Last week, the cover of my upcoming book Alexandra-Rose and her Icy-Cold Toes (Serenity Press, 2020) was released.
I’m thrilled with it because it’s eye-catching AND it perfectly captures the mischievous spirit of Alexandra Rose. I’ve had the thumbs up from children and adults, which warms my heart.
The process behind it reminded me of the question authors are often asked by readers: How much say do you have in your book cover design?
I was fortunate to be part of the cover design journey from cover concept to creation for this book (more on that further down) but many authors don’t have that opportunity.
In most cases, authors who are traditionally published (that is, they have a contract and will receive royalties) have very little say. They may be asked to provide a brief about the themes and overall feel of the book, as well as character appearance, and other useful details.

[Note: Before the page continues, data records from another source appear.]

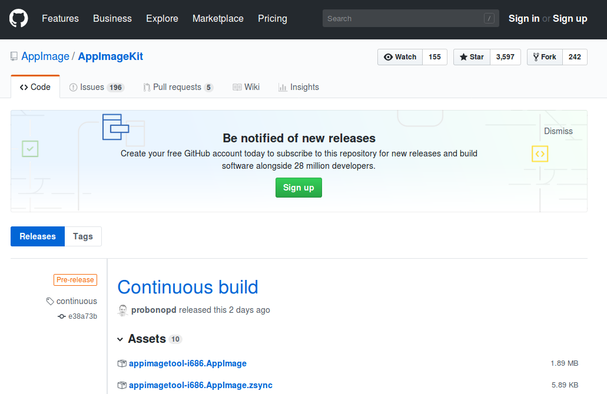
Task: Open the Wiki tab
Action: coord(246,87)
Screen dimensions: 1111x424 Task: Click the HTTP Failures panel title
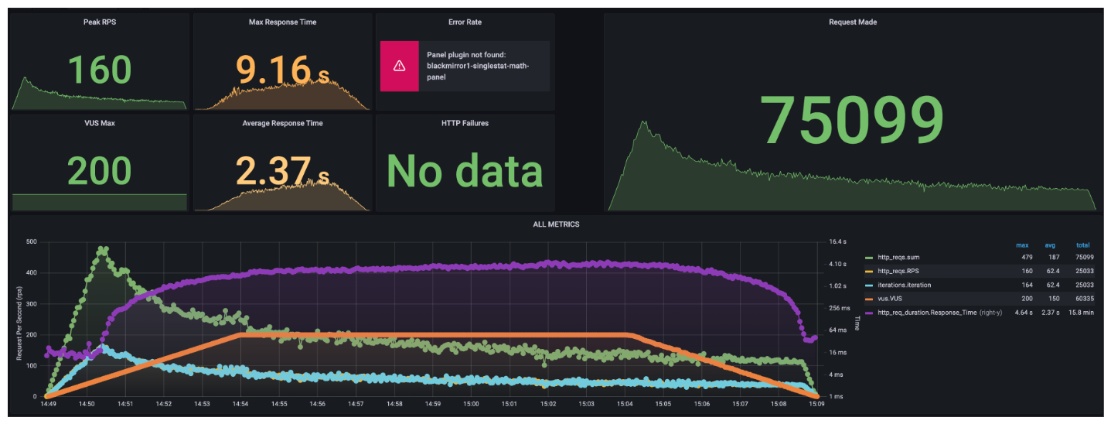tap(465, 123)
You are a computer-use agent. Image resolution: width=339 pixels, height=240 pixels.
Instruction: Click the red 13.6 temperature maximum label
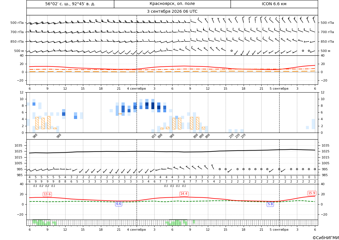(47, 194)
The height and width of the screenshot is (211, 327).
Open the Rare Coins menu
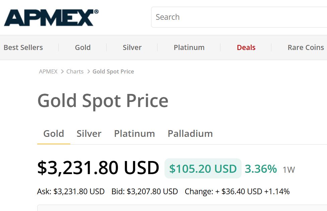[306, 48]
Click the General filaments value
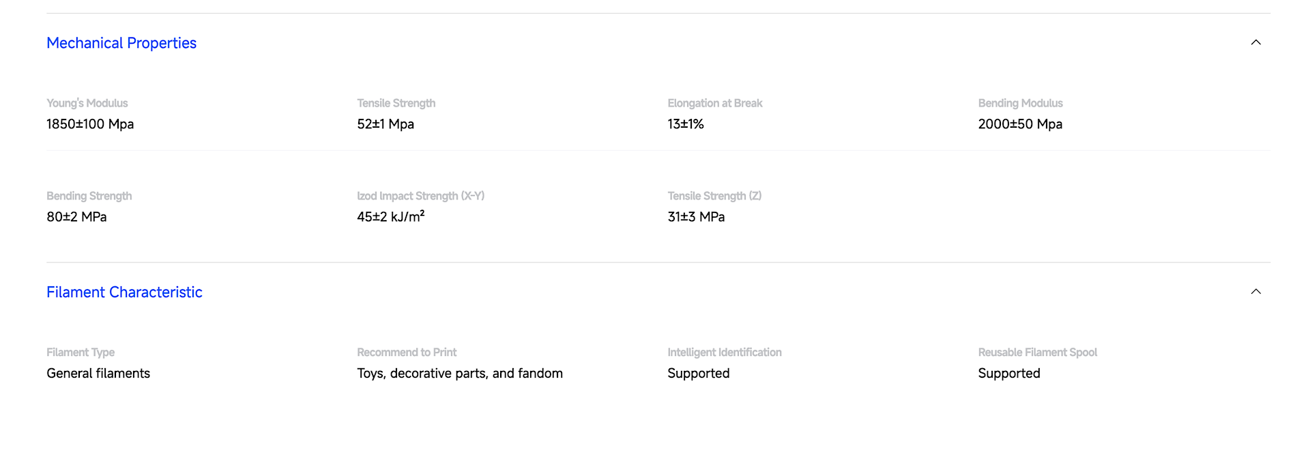This screenshot has height=470, width=1310. [98, 374]
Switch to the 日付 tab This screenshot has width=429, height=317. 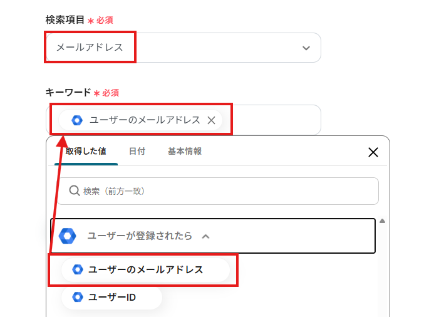point(137,152)
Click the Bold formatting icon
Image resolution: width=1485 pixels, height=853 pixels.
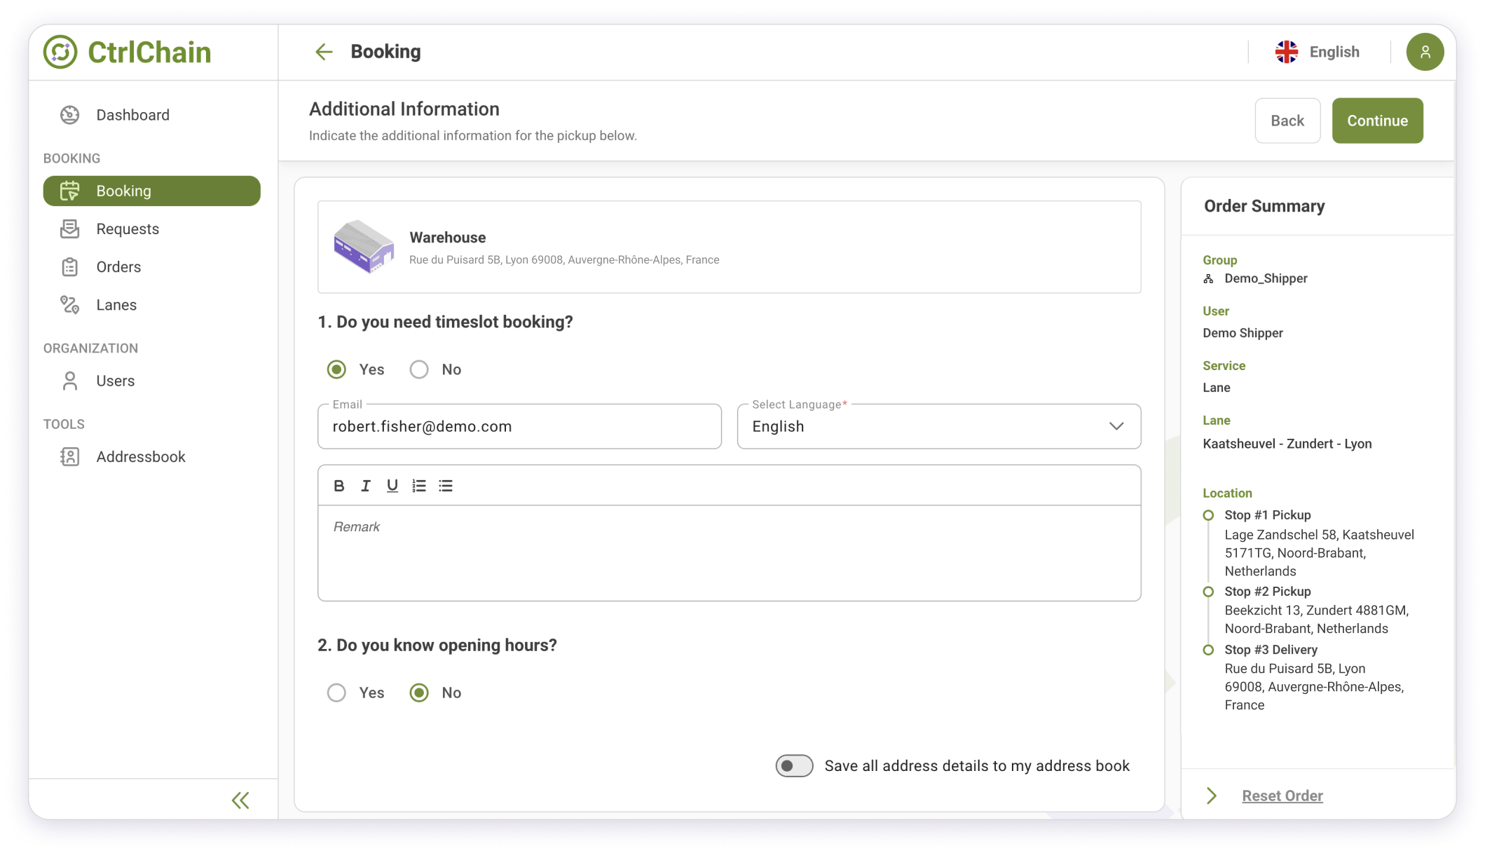[x=339, y=486]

Covers are sales features and publishers use reliable, tested techniques to catch consumers’ eyes. As Writer’s Edit says:
“Book covers need to navigate tricky ground surrounding marketing while not misleading the reader and taking into account whether the design will appeal to the right audience.”
But even then, the final cover may not be what they envision. Ultimately, the publisher decides.
Talk to authors and you’ll hear a multitude of stories about covers that reflected sales and not the tales (and vice versa).
Authors who self-publish do have a say. They are responsible for hiring a designer (D-I-Y can be done but is best avoided unless you have graphic design skills and that’s a whole different blog post) and ultimately, since they are paying, they decide what the final cover will be.
They decide because they are the publisher.
Still other authors follow a partnership publishing route and may reach an agreement that cover design input is a requirement.
So, the easy answer, like so many when it comes to writing (and life!), is ‘It depends’. Or, ‘It depends on who the publisher is’.
Alexandra-Rose and her Icy-Cold Toes is being traditionally published and I consider myself lucky to have been asked to provide input to illustrator Katharine Rattray of Kat & Fox as part of the process. It helps that I have worked in publishing and marketing so I understand both the author and the publisher side.
To start with, she sent me three rough concepts.
Without a doubt, I knew that option #2 was the right direction. Option #1 was OK and option #3 was a definite no.
I do keep getting drawn to #2 but I would like to see her face. Maybe the blanket is half on the floor.
Next, Kat sent me the mock-up without colour.
And then she sent me a colour version. This is not the final cover – it’s pre-editing, but you can see how the process unfolded.
Now Katharine is working on the storyboard. I’ve seen a draft, made some comments, and now I’m waiting to see the next stage. Of course, I’m aware there’s a fine line between suggestion and telling an illustrator what to do. Her interpretation of the story is just as important as my words.
It doesn’t work like this for every author and I’m thankful to my publisher, Serenity Press, for encouraging this process.
I’ve certainly heard horror stories about cover dream vs. cover reality. Sometimes, it’s a matter of an author not understanding the sales and marketing side of design … and sometimes the covers really are bad. Google ‘bad book cover designs’ and you’ll see a host of creepy, ridiculous and sad examples.
Writers, have you got a story to tell me about a cover you loved or hated?
Readers, if a cover doesn’t match the story, does it bother you?